Sláine — The 4th Warrior-Priestess

Background: Sláine is the 4th Warrior-Priestess in the story Sapience. I was working on her story when my father suffered his heart attack. The emergency responders worked on him for 15 minutes before they got a shockable pulse. Against all odds, he came back and was flown to the Mayo Clinic in Rochester, Minnesota where cutting edge life saving technologies and practices were implemented by highly trained medical staff whom I came to know and respect so deeply for everything they did brought dad back to us for 9 precious days. And, we almost got him all the way back for he was so close to recovery two days before he died, but fate took a terrible turn. In those hours and minutes wrapped inside those 9 precious days, tragic and miraculous things happened. Things I am still reckoning with to this day, but this cluster of short stories about Sláine I am ready to share now for this is also the story I was reading to him the day he died.

What follows are just thumbnails of who this Warrior-Priestess is. One day, I hope I will be able to get the full story made available for readers who would like to meet her, and perhaps you will come to know her like I have come to know her for she is incredible. But, she is also an accident—someone who was never meant to have existed. But here fate interfered as well (and as it usually does in reality and in fiction), thus bringing her from nothing into the world of the mid-800s—a time when the Vikings plundered and raided much of Europe alongside the growing strength and influence of the Catholic church.

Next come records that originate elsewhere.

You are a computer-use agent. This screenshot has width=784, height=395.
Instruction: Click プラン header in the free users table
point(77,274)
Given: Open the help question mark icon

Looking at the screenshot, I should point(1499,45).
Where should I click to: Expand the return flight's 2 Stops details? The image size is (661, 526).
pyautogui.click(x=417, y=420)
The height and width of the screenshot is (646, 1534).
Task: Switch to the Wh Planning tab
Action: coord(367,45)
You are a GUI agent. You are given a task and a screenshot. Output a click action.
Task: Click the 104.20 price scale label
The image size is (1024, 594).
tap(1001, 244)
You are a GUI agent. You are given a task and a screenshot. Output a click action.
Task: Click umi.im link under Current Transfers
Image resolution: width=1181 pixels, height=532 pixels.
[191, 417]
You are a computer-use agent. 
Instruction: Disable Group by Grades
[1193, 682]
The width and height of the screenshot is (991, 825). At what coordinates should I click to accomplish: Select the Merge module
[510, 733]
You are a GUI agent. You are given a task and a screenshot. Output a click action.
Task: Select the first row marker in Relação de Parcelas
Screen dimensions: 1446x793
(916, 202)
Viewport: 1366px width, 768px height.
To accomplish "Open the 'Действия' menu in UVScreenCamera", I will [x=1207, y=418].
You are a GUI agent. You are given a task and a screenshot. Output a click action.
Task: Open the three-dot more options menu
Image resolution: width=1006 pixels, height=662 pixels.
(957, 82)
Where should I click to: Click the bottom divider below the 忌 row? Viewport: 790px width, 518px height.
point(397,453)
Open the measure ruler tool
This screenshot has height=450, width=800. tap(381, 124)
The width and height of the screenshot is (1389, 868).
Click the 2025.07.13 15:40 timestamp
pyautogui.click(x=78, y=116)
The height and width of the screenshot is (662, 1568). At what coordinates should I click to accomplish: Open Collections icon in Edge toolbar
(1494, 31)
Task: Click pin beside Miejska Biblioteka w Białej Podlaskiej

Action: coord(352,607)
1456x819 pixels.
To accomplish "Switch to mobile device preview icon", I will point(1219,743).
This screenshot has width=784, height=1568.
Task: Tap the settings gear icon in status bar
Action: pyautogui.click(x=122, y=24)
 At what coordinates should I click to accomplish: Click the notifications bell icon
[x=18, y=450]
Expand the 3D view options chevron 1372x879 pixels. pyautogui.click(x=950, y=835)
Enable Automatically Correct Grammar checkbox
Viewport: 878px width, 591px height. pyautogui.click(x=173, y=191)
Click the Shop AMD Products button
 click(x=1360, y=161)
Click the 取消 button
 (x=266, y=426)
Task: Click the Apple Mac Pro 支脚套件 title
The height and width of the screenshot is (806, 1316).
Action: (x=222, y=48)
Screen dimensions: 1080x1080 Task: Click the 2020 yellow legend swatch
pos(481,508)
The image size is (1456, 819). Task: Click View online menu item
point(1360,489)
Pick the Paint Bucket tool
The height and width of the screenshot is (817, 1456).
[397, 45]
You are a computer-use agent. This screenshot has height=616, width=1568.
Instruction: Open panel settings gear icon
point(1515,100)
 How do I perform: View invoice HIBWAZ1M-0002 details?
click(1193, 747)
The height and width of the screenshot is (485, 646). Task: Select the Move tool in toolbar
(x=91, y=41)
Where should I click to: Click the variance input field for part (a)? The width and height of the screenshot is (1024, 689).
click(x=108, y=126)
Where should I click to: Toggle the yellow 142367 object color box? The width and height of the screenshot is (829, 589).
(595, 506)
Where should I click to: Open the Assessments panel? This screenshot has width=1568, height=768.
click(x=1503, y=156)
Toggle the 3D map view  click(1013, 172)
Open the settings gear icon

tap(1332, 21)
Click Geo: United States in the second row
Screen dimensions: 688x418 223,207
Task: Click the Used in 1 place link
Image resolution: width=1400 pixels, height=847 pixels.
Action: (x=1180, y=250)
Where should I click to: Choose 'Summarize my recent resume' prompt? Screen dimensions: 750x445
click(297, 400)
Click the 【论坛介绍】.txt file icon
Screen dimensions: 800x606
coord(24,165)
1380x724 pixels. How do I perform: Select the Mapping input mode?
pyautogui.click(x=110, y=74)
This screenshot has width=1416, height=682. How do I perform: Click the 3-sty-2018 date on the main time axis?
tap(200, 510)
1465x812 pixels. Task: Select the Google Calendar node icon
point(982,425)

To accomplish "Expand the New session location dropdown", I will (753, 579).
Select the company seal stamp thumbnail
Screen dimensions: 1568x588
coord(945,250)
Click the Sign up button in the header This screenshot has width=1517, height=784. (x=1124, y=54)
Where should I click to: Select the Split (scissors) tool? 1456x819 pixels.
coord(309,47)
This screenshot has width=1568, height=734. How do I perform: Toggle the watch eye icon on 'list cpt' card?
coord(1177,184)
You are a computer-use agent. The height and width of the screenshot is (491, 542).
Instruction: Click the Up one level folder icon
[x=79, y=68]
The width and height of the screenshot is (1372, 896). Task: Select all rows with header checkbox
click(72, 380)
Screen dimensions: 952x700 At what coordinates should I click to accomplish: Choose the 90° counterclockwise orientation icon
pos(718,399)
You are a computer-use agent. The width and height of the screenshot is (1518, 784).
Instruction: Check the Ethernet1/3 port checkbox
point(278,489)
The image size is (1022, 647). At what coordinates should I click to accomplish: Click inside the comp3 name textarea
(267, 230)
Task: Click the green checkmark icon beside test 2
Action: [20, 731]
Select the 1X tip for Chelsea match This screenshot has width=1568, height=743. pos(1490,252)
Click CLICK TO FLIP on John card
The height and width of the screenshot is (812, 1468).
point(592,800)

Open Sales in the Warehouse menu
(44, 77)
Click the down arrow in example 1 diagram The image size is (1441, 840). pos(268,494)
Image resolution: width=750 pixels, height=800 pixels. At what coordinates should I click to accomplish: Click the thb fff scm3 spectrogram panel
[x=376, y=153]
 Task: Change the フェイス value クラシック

Sláine grows up as an orphan at a convent in Ireland with Sister Theresa, Sister Charlotte, Sister Margret, Mother Superior, and the other nuns. There is so much more to her early story, but I will write only about the part I was working on when my father died. At this part of the story, Sláine is being guided across a glacier spanning between Odda to Rosendal in Norway. Her guide, Thorsten, has fallen into a deep glacial crevasse after being distracted by an extraordinary vision created by a phenomenon called a Fata Morgana, which creates fantastic mirages over great spans of water or ice. When Sláine and Thorsten see this phenomenon, they are sure they are seeing god and goddess Ullr and Skaði. Then, Thorsten vanishes into the crevasse. Thanks to the precautions Thorsten took by creating a long gap between them, Sláine has a few seconds to understand what has happened and react, but they were connected by a rope, and so Sláine is quickly pulled towards the crevasse after him. Had it not been for a boulder perched at the edge of this crevasse, Sláine would have gone in too. Somehow she manages to steer herself into it, breaking her ski and a bone in her hand. But, she stops herself and Thorsten from falling to their death. This moment is a transformation for her she is leaving the child she has been behind and turning into the woman she is becoming—a woman of many faces and realms, a woman who will learn how to wield wisdom like a sword to save the ones she loves.

Story Clip: Sláine drags Thorsten next to the rock she used to pull him out of the crevasse. She works quickly to unpack the things she needs to make a place for him to rest and warm up. Moving as quickly as she can, she uses her left hand, ignoring the pain shooting through her fingers, up her arm, and into her head to construct a shelter from the wind made out of her ski poles, Sister Sodoma’s arm and staff, and the horse’s hide. She pulls Thorsten into it. He is so cold, so she takes off her bear cloak, wraps it around him, then crawls in beside him using his cloak as a barrier underneath them from the ice. She pulls his knees close to his chest and surround as much of his body with her body as she can. At first, his coldness saps all her warmth, and she shivers uncontrollably. Little by little, Thorsten’s body begins to generate its own warmth, but he remain unconscious. Soon their bodies generate enough heat to create a place of safety and warmth. Exhausted, Sláine doesn’t even remember falling asleep, but when she does, she dreams of home—a home that is so far away now—the beautiful cliffs of Ireland; a land she may never see again, but a place her soul will never forget.

In her sleep, she dreams about ravens who showed her the cave in the cliff when she was quite young before the other girls came to the convent. She relives the day she came upon the tree filled with ravens and how they took flight and surrounded her. But, she was not afraid for she knew they were talking to her, and she knew she could talk to them. They lead her to the cave, which became a sanctuary she escaped to often everafter after. When the other girls came to take their vows to become brides of Christ along with her, she finally found a friend to share her adventures over the moors. She and Nell would skip afternoon prayers, escaping to the cave where they would stare out over the ocean for hours dreaming of fantastic adventures and voyages. One day, they came upon the ravens in the tree just like the day the ravens showed her the cave. Immediately, she wanted to show Nell how she could talk to the ravens. But, Nell ran in terror and never talked to her again until the day the Norsemen came, which hurt so much. But oh, those green, green moors of her beloved Ireland and the blue, blue sky and sea—if only she could go back to this place where she knows her mother’s beautiful soul resides looking out upon the land from her final resting place with such peace and love waiting for her beloved daughter to return.